We are pleased to announce that two members of the RENATE Working Board will be present at this workshop and will keep the Network in touch with the conclusions and the future work at the Vatican in this important field of TIP and how we as a Network can collaborate in this work.
From the Vatican Radio Website
August 23, 2013 – On the request of Pope Francis, Catholic Church experts will gather in November with the aim of better tackling the growing scourge of human trafficking. “We must be grateful to Pope Francis for having identified one of the most important social dramas of our time and that he has had enough trust in our Catholic institutions to ask us to arrange this working group,” said Bishop Marcelo Sánchez Sorondo, chancellor of the Vatican’s Pontifical Academy of Sciences. The academy along with the Vatican’s Pontifical Academy of Social Sciences and the World Federation of Catholic Medical Associations will meet to discuss a Vatican action plan to help combat what is often referred to as the modern slave trade. “Trafficking in human beings is a terrible offense against human dignity and a grave violation of fundamental human rights,” Bishop Sánchez Sorondo told Vatican Radio on Thursday. “In this century, it acts as a catalyst in the creation of criminal assets.” The group will meet at the headquarters of both the academies in Vatican City.

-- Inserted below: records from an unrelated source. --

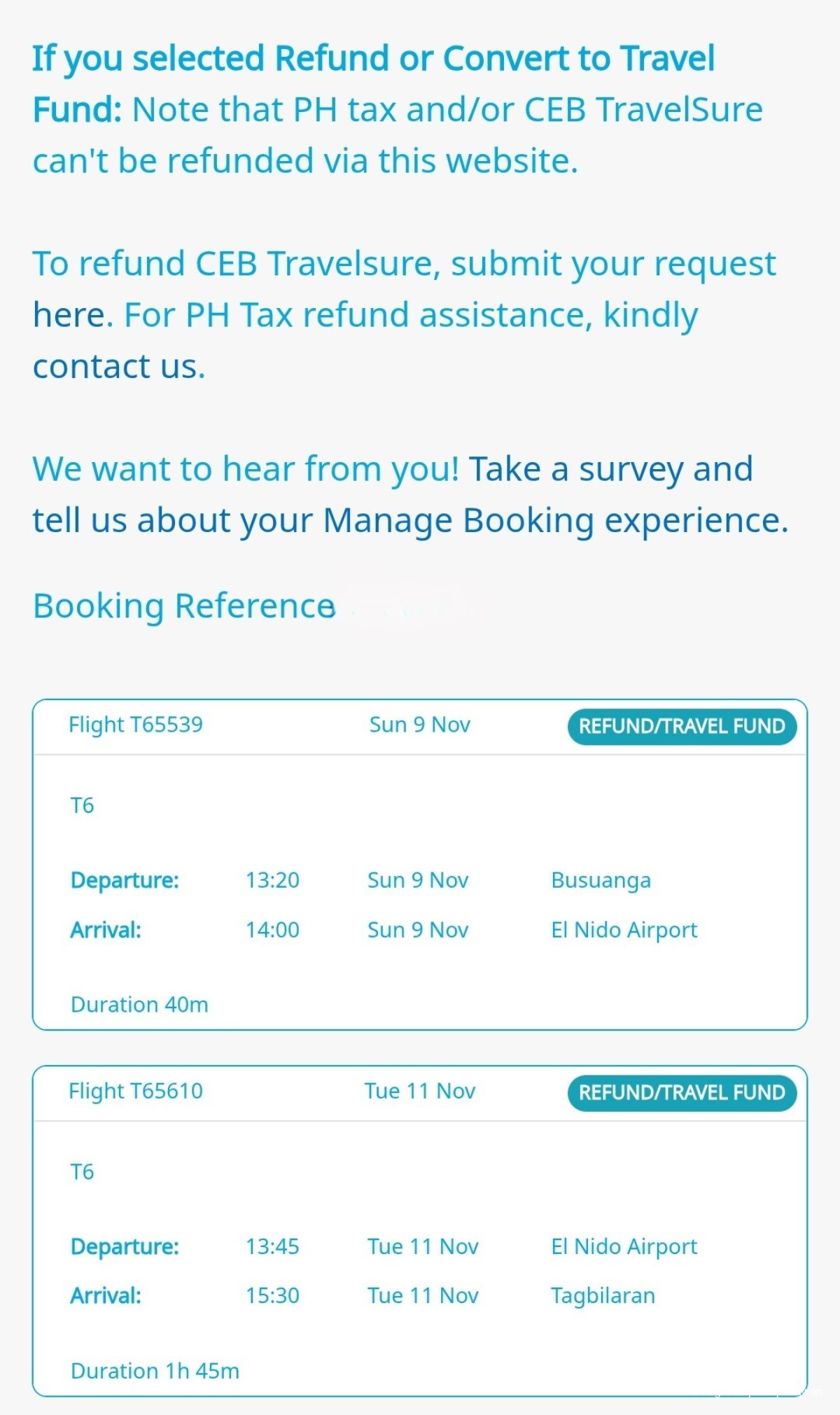Click the "Duration 40m" text
Image resolution: width=840 pixels, height=1415 pixels.
(139, 1005)
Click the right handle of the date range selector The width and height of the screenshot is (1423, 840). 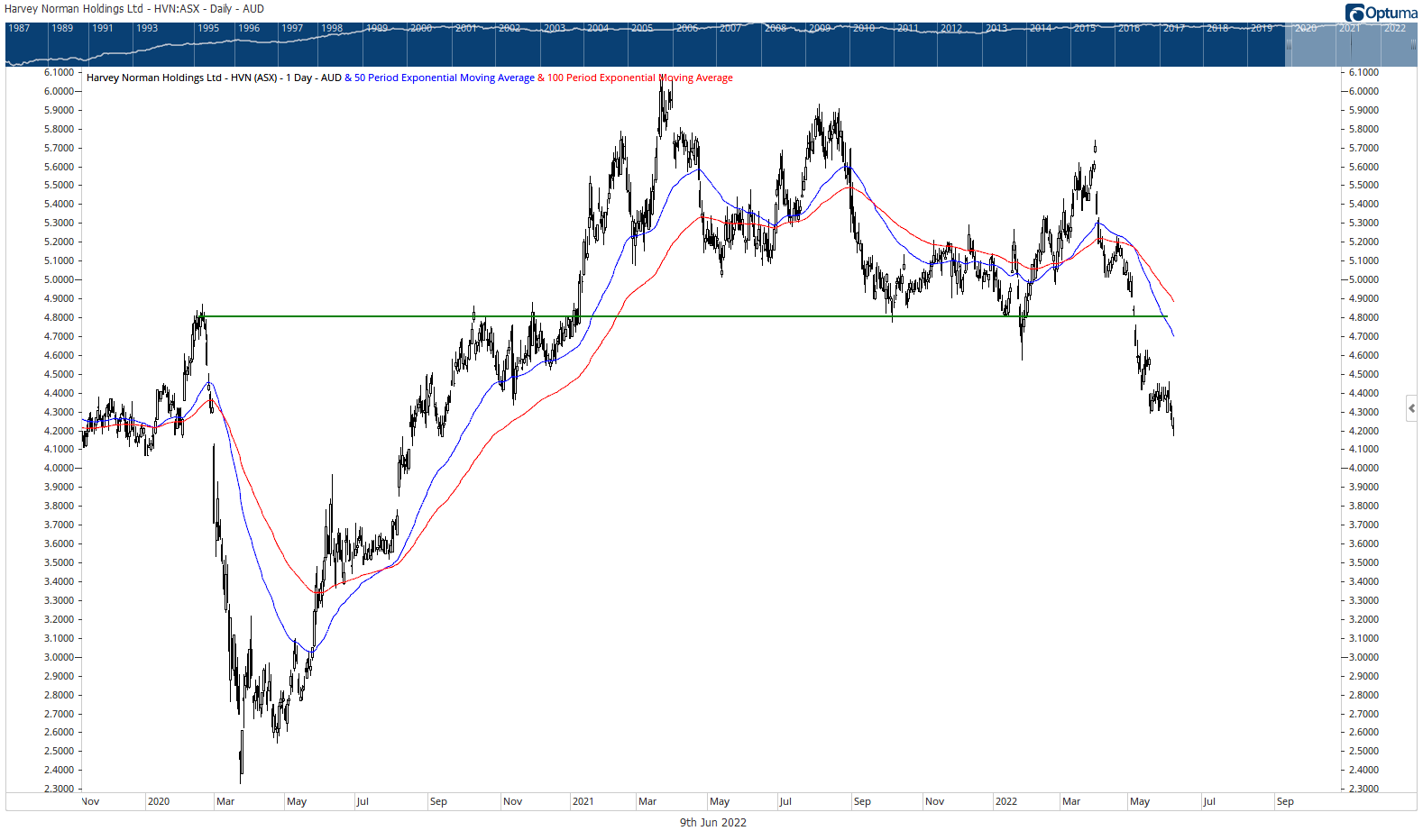tap(1413, 43)
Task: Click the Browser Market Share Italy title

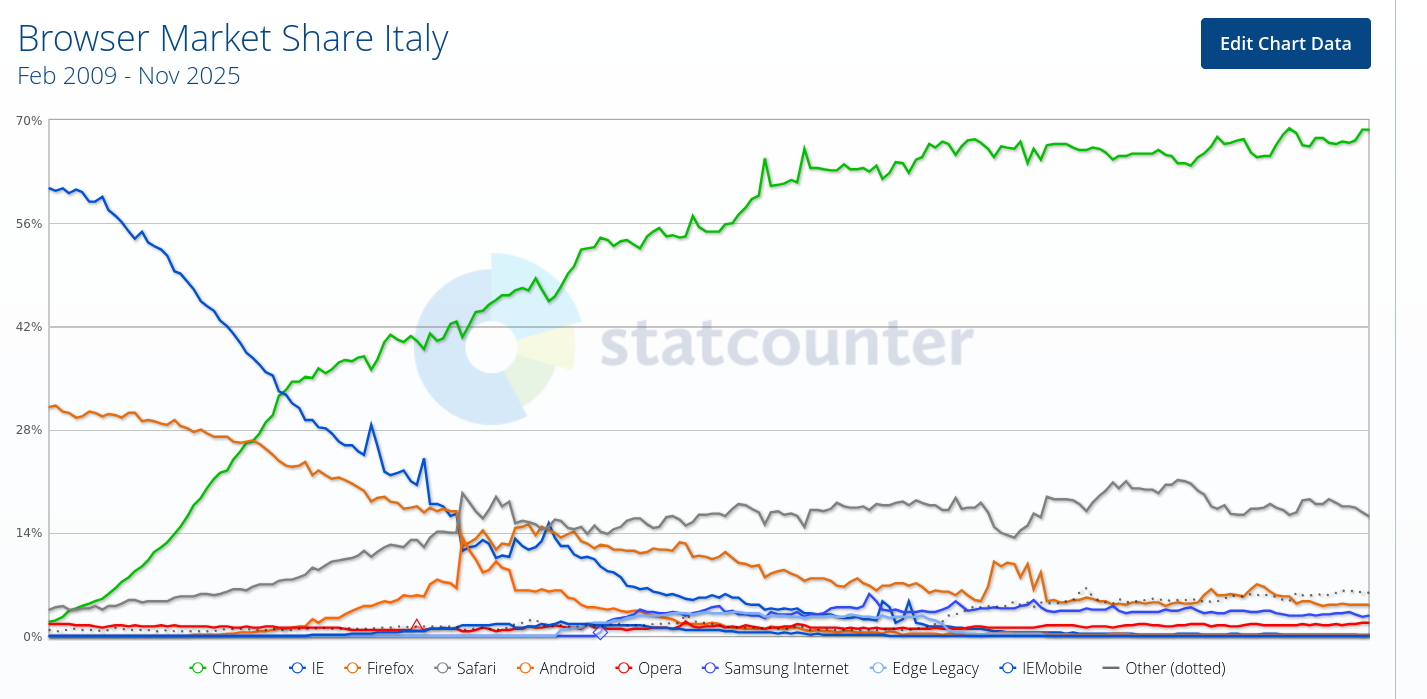Action: click(x=233, y=39)
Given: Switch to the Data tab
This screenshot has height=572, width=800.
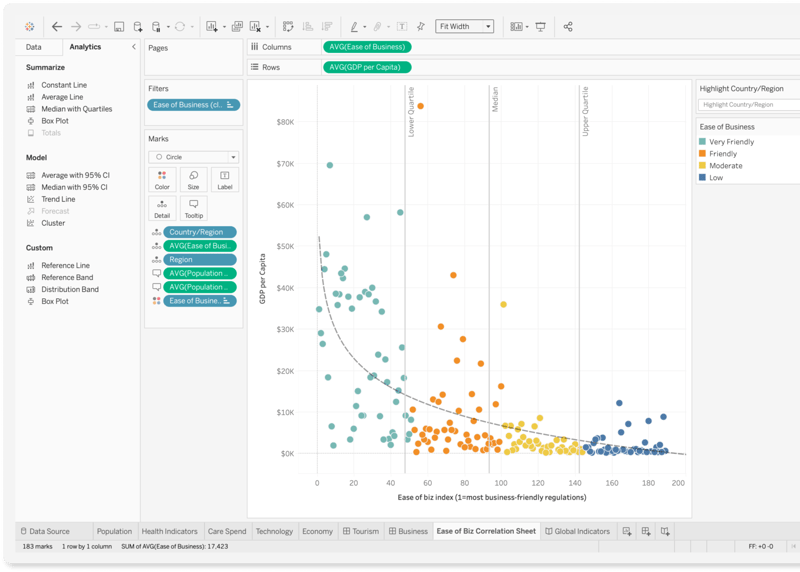Looking at the screenshot, I should 34,47.
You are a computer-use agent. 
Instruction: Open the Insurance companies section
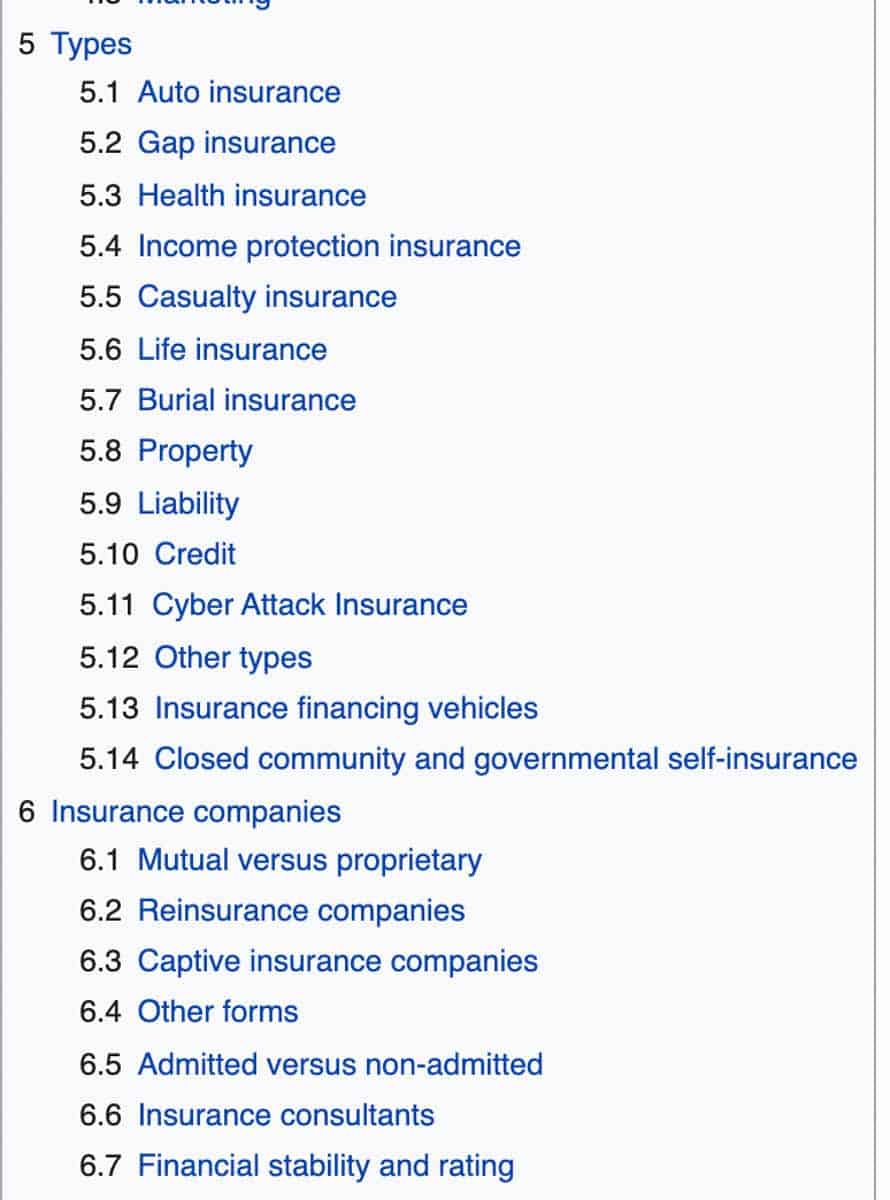pyautogui.click(x=197, y=812)
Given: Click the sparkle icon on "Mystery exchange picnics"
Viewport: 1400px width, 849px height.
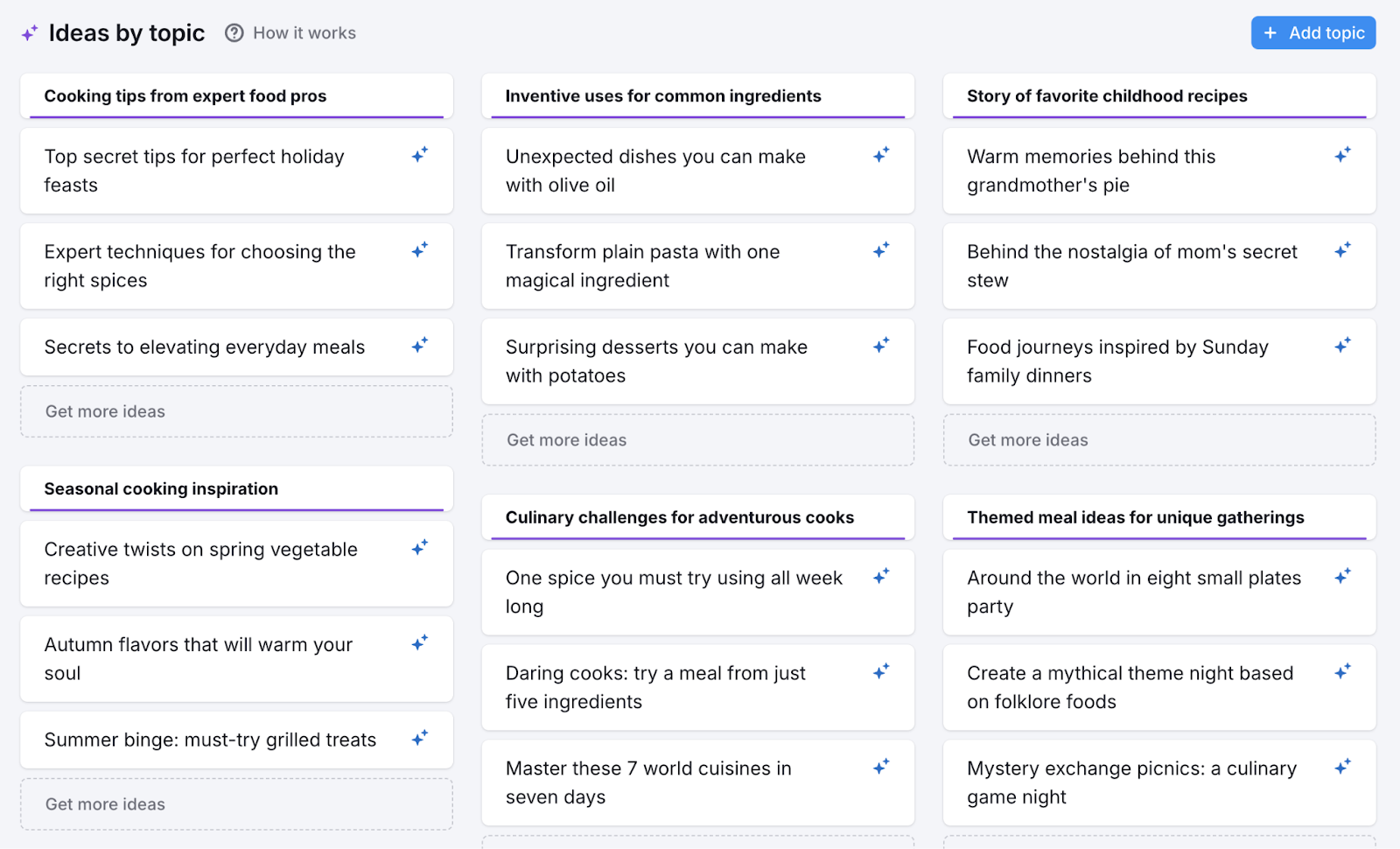Looking at the screenshot, I should click(1343, 766).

Bishop Sánchez Sorondo observed that the United Nations has begun to be aware of this growing crime “only in 2000,” together with the effects of globalization. “The alarming increase in the trade in human beings is one of the pressing economic, social and political risks associated with the process of globalization,” he said. “It’s a serious threat to the security of individual nations and a question of international justice.”
A 2012 report from the United Nations Office on Drugs and Crime on human trafficking says around 20.9 million victims are forced into labor globally. Each year, about two million people are victims of sex trafficking, 60 percent of whom are girls. The practice is not limited to poor and underdeveloped areas, but extends to all world regions. “Some observers argue that, in a few years, trafficking in persons will exceed the trafficking of drugs and arms, making it the most lucrative criminal activity in the world,” the bishop warned. (Source: CNA)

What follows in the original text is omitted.